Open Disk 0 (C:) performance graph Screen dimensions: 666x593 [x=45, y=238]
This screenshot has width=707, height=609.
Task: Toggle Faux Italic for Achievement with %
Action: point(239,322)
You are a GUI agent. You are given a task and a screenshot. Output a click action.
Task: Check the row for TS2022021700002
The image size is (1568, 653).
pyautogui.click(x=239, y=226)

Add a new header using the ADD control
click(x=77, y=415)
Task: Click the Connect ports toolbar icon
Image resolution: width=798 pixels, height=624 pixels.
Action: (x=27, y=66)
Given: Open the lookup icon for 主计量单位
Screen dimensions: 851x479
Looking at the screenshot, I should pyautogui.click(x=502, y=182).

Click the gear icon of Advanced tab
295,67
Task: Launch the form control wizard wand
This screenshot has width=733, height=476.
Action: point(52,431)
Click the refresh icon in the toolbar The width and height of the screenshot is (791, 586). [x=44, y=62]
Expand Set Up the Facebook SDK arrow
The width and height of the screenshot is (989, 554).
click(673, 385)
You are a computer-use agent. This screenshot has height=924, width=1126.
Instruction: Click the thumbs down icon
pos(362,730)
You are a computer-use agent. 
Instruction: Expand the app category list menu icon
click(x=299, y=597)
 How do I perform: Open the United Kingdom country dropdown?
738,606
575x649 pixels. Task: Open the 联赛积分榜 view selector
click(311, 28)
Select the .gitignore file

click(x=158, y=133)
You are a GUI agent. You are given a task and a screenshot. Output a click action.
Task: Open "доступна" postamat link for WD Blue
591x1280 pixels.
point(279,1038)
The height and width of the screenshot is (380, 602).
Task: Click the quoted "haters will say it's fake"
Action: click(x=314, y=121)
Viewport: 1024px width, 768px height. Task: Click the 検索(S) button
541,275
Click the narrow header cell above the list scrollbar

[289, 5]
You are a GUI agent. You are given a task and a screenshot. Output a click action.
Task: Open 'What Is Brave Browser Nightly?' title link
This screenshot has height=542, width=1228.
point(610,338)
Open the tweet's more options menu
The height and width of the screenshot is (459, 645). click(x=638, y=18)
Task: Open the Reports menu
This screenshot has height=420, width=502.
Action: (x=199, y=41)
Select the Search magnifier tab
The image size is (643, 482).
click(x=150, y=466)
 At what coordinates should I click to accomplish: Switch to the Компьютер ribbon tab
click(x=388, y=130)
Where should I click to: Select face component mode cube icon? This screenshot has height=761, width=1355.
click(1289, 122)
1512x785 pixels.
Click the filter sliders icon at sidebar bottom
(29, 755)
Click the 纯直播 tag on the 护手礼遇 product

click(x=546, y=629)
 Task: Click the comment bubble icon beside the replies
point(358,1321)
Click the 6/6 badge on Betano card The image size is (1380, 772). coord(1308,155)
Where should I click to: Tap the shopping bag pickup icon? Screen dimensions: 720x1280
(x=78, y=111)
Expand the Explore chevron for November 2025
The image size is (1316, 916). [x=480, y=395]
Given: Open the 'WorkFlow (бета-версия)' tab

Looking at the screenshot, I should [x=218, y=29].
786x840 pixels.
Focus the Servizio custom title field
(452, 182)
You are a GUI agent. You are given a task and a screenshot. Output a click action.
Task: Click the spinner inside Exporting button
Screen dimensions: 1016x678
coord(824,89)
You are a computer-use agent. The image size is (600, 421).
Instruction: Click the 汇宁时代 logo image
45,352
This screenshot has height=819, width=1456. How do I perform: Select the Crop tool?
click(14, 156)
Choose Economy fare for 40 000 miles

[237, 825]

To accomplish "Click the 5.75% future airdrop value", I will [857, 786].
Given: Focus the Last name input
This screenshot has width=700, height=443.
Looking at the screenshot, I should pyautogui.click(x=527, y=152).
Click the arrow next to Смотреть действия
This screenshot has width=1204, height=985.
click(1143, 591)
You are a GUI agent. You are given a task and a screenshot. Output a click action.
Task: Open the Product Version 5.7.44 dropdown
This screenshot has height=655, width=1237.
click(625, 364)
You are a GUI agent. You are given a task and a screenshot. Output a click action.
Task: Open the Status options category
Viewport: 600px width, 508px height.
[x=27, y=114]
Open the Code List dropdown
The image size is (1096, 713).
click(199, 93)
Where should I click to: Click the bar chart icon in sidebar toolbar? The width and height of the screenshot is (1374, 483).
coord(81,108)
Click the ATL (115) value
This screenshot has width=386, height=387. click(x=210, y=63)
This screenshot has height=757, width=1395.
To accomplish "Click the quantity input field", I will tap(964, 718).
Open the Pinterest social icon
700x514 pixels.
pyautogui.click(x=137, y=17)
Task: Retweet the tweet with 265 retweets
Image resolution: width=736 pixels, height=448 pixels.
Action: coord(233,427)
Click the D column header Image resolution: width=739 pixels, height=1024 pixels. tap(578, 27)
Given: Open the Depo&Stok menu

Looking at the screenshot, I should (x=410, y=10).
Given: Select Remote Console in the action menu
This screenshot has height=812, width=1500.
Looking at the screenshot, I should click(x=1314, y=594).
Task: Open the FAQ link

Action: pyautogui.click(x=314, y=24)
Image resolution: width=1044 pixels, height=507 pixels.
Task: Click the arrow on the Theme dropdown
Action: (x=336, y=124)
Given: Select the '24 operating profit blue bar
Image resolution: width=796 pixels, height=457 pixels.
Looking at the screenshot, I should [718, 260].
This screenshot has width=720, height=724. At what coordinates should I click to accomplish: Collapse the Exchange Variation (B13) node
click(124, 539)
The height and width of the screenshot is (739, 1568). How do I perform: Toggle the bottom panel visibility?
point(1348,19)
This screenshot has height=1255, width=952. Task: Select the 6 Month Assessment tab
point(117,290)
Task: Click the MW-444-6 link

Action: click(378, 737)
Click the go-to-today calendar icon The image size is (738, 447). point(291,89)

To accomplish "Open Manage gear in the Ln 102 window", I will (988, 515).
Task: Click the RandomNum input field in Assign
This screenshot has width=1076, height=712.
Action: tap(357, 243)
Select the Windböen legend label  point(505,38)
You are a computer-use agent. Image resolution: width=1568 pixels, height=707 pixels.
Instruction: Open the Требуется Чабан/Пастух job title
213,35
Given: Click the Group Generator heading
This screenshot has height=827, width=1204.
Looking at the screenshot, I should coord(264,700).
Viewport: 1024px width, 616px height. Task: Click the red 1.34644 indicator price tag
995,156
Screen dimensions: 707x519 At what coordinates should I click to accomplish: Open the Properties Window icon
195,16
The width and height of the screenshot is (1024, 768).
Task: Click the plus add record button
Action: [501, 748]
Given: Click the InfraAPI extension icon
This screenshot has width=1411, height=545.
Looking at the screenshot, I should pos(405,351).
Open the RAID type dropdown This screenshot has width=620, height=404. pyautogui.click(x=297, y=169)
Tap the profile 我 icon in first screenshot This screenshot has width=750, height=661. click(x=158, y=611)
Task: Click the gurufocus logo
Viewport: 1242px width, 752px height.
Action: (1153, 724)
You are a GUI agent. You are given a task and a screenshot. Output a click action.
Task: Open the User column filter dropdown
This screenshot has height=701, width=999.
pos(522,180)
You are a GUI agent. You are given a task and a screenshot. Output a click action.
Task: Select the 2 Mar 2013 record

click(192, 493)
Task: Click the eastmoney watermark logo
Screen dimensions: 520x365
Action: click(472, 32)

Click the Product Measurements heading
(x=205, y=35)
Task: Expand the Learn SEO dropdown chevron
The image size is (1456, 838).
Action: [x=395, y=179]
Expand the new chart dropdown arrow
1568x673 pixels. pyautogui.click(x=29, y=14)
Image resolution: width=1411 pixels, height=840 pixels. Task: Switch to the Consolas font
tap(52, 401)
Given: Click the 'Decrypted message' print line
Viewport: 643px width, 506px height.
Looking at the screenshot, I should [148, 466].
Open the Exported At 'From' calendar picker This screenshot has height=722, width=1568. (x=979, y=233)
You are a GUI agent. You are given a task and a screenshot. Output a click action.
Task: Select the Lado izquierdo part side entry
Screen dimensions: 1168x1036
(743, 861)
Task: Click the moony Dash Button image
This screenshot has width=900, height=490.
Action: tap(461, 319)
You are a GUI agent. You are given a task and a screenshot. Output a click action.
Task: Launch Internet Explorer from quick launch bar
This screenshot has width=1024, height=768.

> WORK ITEM
Using the material, find how many lines hold the word "calendar". Give the number by itself.

> EXERCISE RESULT
2